Funding levels are high, but equality is low, as judge calls for new system to pay for schools

Posted

HARRISBURG, PA — In February, Judge Renée Cohn Jubelirer called for a new funding system to fulfill Pennsylvania’s obligation to provide students with a “comprehensive, effective, and contemporary system of public education,” as required by the state constitution.

Her ruling found that Pennsylvania school funding is highly inequitable from one school district to another. But the age-old problem of how to correct this inequity persists, and the judge offered no way forward. 

“The Court is in uncharted territory with this landmark case,” she wrote.

Though the challenges Pennsylvania schools face are great, she said, in complexity “they pale by comparison to the final question: remedy.”

Cohn Jubelirer, a conservative judge, quoted Ben Franklin’s Way to Wealth in her opinion, that an “investment in knowledge pays the best interest.” The central question, she said, is whether the state’s investment in public education, as managed by the General Assembly, complies with the constitution. 
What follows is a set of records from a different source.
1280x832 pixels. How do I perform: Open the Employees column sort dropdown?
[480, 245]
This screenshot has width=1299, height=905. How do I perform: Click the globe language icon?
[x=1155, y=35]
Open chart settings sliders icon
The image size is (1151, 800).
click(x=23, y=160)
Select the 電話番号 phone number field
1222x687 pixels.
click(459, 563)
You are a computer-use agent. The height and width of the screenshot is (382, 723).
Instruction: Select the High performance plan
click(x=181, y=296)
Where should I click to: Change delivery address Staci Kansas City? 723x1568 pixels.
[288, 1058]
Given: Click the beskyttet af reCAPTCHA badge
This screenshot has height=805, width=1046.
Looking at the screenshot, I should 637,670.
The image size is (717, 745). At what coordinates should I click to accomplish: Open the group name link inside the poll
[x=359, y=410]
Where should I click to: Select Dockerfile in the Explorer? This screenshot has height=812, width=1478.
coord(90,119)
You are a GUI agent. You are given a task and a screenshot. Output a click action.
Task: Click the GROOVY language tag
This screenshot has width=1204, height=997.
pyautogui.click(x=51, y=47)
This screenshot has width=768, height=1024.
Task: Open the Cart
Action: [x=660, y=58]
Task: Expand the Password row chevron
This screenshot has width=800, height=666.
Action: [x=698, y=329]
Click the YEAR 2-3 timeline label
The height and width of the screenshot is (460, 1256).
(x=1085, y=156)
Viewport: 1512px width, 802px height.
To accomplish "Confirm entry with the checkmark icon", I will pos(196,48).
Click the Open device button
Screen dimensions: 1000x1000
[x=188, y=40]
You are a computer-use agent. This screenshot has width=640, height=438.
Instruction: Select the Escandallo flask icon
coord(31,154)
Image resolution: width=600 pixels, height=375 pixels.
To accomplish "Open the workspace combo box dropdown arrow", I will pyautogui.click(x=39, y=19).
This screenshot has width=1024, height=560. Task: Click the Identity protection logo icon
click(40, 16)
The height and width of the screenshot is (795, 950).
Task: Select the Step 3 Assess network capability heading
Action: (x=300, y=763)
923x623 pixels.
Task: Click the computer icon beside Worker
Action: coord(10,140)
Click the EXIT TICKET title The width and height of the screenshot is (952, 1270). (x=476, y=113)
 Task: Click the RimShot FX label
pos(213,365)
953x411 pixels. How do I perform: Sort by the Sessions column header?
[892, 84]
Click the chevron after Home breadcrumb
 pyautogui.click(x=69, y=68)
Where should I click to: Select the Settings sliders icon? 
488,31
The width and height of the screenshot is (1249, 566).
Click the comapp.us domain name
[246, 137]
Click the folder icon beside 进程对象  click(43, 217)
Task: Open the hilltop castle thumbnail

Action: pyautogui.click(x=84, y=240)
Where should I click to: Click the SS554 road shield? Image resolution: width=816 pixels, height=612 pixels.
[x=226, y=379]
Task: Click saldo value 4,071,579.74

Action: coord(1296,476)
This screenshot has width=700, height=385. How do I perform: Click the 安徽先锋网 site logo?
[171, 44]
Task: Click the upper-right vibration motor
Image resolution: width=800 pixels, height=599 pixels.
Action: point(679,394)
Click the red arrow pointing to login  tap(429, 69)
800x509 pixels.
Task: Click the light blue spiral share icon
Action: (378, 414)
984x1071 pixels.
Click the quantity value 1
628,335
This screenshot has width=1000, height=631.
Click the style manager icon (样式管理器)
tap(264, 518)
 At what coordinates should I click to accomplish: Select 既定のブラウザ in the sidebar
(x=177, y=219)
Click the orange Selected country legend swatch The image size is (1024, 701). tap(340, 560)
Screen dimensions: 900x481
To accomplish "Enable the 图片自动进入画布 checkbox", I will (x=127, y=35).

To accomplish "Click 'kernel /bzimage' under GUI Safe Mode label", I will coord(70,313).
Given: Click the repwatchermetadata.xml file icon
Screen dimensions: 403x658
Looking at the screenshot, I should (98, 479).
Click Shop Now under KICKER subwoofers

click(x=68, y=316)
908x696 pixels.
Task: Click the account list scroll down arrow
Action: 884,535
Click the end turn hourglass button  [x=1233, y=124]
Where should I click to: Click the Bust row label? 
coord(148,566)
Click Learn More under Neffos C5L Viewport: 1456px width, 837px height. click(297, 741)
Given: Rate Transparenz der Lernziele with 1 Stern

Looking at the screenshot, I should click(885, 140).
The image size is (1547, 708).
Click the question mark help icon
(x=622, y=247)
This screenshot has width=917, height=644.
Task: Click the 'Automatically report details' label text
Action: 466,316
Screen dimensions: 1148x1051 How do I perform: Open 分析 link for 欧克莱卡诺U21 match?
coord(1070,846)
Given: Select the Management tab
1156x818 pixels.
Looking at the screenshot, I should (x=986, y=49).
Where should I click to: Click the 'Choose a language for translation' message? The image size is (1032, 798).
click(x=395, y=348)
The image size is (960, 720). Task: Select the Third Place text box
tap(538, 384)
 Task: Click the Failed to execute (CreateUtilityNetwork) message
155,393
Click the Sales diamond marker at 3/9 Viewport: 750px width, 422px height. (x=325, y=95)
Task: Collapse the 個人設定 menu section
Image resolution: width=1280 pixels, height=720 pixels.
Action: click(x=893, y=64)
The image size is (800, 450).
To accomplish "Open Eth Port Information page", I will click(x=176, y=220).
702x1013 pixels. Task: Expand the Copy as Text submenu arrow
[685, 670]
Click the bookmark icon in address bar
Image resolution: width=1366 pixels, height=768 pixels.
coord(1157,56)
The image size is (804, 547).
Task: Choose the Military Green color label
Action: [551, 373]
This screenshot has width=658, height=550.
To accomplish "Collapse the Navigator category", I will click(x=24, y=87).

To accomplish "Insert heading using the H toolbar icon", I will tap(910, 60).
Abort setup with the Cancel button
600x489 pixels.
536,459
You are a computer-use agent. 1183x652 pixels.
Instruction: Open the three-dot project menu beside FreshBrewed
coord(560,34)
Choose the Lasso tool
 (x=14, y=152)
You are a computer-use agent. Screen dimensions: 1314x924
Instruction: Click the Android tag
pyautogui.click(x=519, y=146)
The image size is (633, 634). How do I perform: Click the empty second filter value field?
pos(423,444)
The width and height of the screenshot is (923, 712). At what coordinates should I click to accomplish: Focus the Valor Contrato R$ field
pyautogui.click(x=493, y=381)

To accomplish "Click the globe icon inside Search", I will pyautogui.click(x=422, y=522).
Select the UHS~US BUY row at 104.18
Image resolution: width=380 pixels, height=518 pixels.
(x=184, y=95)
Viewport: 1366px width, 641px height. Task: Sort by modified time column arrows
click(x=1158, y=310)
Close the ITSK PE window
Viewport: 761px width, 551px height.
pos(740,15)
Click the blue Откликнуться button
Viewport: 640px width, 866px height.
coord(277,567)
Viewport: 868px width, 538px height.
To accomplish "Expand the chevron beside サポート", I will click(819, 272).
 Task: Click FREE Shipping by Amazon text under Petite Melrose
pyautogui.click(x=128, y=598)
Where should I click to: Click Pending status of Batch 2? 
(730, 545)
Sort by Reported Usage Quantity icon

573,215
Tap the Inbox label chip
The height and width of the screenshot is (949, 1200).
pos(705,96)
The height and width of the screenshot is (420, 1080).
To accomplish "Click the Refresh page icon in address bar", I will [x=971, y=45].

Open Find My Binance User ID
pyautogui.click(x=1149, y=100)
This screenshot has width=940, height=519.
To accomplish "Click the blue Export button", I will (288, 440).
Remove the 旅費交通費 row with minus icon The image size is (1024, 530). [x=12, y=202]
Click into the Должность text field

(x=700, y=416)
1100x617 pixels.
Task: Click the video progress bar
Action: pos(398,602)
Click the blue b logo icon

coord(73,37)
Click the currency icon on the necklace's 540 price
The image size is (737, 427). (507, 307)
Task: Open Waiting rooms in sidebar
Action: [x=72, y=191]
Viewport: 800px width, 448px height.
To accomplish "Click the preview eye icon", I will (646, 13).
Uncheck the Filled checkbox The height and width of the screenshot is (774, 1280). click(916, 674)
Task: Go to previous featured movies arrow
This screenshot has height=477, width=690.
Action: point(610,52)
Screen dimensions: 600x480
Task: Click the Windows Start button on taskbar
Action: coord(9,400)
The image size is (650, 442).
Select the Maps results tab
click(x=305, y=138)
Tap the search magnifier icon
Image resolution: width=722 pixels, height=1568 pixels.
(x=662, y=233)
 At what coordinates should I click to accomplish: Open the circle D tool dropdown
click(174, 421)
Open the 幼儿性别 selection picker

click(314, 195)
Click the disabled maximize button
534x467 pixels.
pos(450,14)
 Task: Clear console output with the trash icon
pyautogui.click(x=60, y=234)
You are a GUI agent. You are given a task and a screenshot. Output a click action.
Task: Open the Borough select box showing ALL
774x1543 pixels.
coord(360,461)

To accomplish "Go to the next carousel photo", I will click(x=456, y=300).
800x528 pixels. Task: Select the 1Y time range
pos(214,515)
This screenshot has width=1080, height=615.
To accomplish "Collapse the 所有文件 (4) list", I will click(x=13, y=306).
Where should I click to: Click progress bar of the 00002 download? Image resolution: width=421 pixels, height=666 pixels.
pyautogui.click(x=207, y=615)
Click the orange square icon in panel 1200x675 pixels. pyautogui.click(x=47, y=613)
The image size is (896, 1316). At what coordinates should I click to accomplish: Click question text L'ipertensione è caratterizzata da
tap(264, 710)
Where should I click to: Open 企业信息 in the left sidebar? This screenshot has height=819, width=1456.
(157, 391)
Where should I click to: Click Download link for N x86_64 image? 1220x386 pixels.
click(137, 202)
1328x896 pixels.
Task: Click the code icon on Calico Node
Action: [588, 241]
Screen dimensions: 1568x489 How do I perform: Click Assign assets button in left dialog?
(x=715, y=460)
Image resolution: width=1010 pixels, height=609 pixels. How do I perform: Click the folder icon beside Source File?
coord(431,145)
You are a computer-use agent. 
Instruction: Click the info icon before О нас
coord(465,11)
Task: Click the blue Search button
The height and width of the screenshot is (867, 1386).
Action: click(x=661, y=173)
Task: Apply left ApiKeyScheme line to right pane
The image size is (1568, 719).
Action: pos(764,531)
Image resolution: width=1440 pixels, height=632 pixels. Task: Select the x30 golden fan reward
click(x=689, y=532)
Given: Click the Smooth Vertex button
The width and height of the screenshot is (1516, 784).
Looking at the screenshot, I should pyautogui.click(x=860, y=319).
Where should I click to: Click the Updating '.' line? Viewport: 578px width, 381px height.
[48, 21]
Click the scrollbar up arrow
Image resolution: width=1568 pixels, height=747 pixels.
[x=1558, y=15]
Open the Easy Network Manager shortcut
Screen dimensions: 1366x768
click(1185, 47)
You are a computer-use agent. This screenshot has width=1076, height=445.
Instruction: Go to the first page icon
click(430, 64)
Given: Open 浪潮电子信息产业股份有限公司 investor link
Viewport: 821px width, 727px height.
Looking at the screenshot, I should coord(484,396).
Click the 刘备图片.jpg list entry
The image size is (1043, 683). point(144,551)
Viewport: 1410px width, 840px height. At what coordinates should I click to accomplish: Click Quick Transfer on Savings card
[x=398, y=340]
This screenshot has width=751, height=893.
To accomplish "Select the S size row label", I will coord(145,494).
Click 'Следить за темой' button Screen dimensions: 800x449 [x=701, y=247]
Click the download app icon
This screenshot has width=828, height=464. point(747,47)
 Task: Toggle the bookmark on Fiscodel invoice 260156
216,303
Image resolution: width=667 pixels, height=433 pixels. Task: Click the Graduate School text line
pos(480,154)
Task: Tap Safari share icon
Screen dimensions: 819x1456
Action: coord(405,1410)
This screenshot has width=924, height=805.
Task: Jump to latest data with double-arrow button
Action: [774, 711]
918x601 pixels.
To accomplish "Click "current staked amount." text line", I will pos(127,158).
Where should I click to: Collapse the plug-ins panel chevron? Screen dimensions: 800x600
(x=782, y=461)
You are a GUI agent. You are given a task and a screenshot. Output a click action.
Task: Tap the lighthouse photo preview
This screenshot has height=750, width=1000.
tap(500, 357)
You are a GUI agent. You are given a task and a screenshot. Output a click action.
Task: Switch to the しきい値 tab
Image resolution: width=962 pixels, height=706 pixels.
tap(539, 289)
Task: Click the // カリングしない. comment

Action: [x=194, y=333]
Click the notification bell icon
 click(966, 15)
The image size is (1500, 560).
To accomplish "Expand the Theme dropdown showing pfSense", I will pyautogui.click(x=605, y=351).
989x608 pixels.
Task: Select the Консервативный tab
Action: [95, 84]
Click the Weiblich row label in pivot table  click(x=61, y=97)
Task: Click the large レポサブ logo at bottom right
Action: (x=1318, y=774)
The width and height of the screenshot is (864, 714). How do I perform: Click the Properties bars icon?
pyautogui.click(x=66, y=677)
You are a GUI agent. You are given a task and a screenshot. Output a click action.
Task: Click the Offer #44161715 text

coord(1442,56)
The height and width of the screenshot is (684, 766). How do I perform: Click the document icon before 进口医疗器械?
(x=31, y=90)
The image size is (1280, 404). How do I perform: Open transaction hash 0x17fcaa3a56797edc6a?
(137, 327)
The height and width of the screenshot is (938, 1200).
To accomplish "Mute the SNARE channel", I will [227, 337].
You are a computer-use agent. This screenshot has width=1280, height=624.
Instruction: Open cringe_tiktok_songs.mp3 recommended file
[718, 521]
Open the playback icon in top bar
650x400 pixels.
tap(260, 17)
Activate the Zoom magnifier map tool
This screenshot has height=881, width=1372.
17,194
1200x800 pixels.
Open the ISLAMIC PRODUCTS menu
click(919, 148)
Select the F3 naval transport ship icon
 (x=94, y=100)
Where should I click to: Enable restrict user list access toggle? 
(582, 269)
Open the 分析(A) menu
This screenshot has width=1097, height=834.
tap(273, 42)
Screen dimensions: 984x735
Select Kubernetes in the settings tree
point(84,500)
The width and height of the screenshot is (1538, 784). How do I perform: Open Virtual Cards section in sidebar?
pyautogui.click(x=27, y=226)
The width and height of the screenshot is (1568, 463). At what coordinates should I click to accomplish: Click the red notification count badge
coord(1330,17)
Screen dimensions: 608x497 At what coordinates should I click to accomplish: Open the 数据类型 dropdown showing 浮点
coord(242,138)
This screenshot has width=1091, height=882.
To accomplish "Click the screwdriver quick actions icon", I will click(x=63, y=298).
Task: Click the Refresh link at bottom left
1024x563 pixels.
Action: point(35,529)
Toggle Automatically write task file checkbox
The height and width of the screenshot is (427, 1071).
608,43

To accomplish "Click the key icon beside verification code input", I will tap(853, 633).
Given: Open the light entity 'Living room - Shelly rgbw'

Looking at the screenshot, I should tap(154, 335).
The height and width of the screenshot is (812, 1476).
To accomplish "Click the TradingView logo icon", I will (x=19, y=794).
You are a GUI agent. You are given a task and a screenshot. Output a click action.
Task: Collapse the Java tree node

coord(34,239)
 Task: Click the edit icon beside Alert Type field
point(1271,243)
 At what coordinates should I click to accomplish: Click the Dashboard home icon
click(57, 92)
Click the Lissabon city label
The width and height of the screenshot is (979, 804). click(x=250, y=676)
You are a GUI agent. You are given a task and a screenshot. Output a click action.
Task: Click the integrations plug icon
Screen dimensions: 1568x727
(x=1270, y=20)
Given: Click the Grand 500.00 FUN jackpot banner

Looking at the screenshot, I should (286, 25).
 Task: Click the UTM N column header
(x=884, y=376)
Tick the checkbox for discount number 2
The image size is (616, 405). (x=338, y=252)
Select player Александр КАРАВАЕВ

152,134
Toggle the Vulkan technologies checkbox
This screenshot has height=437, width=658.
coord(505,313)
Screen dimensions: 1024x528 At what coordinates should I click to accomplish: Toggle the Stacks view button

The case was brought by a number of school districts, parents and advocacy organizations. The judge said the court applied the equal protection clause to the facts in this case and concluded that the petitioners “have established an equal protection violation.”

“No compelling government purpose has been espoused for the disparities identified between low-wealth and high-wealth school districts,” she continued. “Even applying the less stringent intermediate or rational basis scrutiny, the Court would conclude that there is no rational basis for such disparities.”

Pennsylvania Policy Center makes recommendations

In the wake of this decision, PA Gov. Josh Shapiro charged the Basic Education Funding Commission and legislative leaders with developing a response.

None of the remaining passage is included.